# PROBLEM
Which lines run from the one containing "Task: Click the damon logo on yellow cover" through the last line of the records? Copy them exactly, leaving pictures out.

# PROVIDED RECORDS
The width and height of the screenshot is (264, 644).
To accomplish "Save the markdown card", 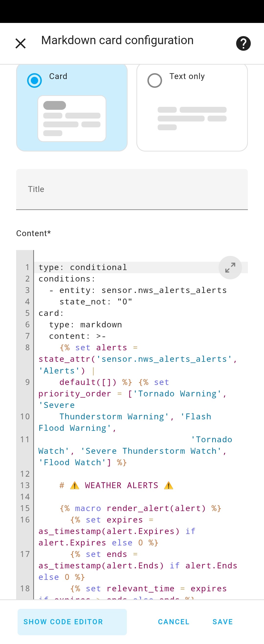I will click(223, 622).
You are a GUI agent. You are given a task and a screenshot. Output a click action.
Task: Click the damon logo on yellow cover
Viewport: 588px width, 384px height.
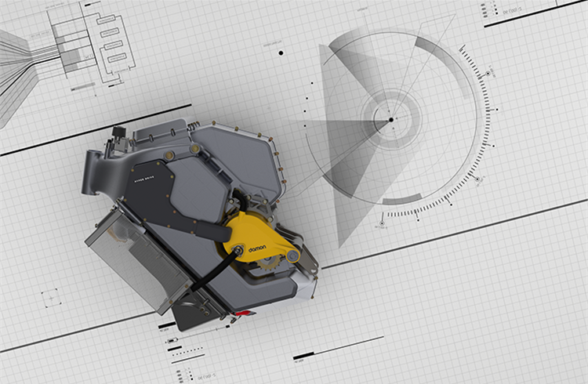pyautogui.click(x=257, y=248)
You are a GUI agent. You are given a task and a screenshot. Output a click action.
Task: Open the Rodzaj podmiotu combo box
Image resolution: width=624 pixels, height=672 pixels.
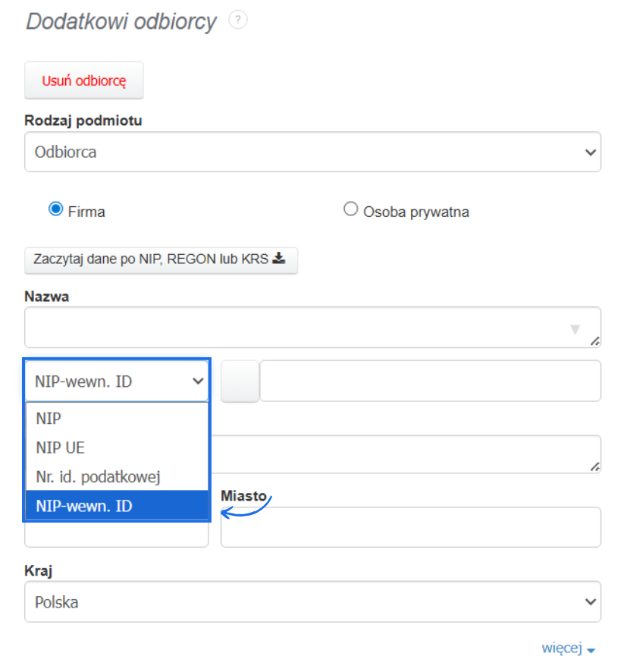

# OUTPUT FOR THIS TASK
Task: Click the damon logo on yellow cover
Viewport: 588px width, 384px height.
pyautogui.click(x=257, y=248)
You are a GUI agent. You are given a task and a screenshot. Output a click action.
Task: Open the Rodzaj podmiotu combo box
Image resolution: width=624 pixels, height=672 pixels.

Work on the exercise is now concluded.